You know sometimes I wonder if I want her here with me because, though I’m not much good, I feel, just a little, that she deserves this place more than me. I press the palms of my hands together and feel my bones just beneath my skin (more so now than ever) and think she should be here, not me.

Then the terror comes over me, and I just want her to hold me. Hold me, please mother, just once.

Just once.

When I was walking the streets of Chicago, I’d get as close to the lake as I could just to hear the lap of water. It was usually late, so the roar of the boats and the laughter of people did not interrupt me. In summer I might find late night lovers walking hand in hand. I thought them brave to walk and hold hands after dark in Chicago. I’d stay quiet and hide, not wanting them to think I was some thug or mugger.

See, yes, perhaps I’m not so bad. Perhaps somehow that will benefit me.

Also, if I die here, I’ll do it without a tattoo. My hair might be a blue one day and pink the next, but tattoos are too expensive and will look hideous after 50 years. I won’t live that long, I know.

It was the mist on the lake that attracted me. I’ve heard tourist wonder where all that water came from, they did not know Chicago sported a lake. What the hell people, do you think Chicago is in Kansas, (and not on the Missouri side, mind you)? Help me.

Yes, please help me.

Right, the mist on the lake. When I was younger, when my teachers tried, despite my mother, I would look out at this body of water and ache for it. Feel sorry for myself that I wasn’t on it, touching it, floating on it and freezing to numbness. It seemed so lonely, so forsaken, so beautiful, so cold, and I knew cold. We could only have our hats and gloves on while freezing on the playground, we couldn’t take them home and the bus ride home was so cold without them. The school would send home notes stating I needed a hat and some gloves, but the notes went unread and I grew older and more used to the freeze. So Lake Michigan drew me in during that frigid November day.
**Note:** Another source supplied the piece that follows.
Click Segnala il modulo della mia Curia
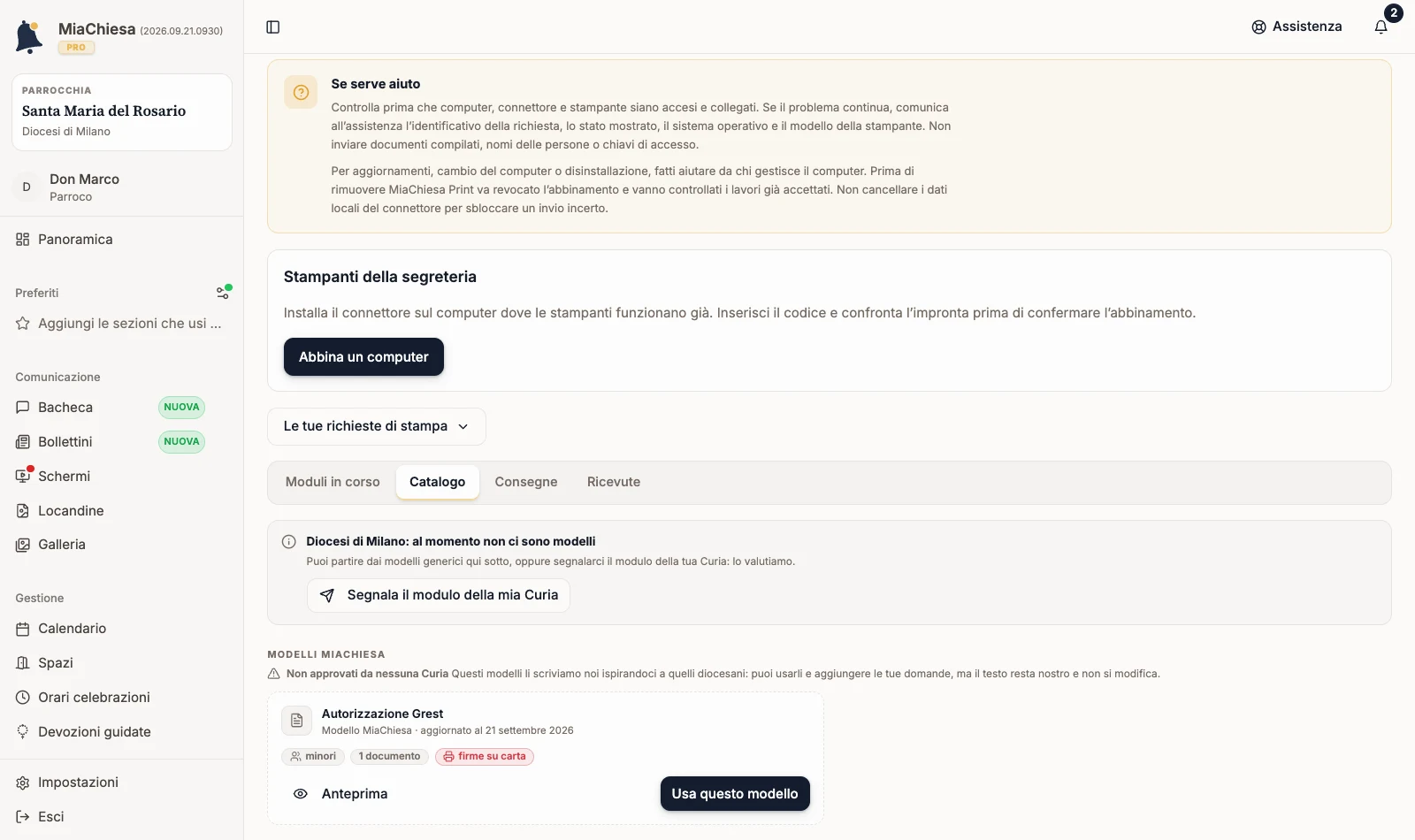This screenshot has width=1415, height=840. pos(439,595)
He was beautiful in the mist. He stood there, tall and lank and serene. How could I resist? At first I thought he wanted me for a night and though I never go to the Lake for that I shrugged and thought I would have him and revel in the thought I could find a secret place for secret self fulfilling desire. I guess I did. He keeps me here, in this bricked place, where I can’t see the lake. I hear it thunder in the wind, mostly I feel it within the walls of my prison. When I feel it, I feel the ache of cold and I know; I know he is here to feed upon the heat of my soul, and I’ll never see the lake in daylight again.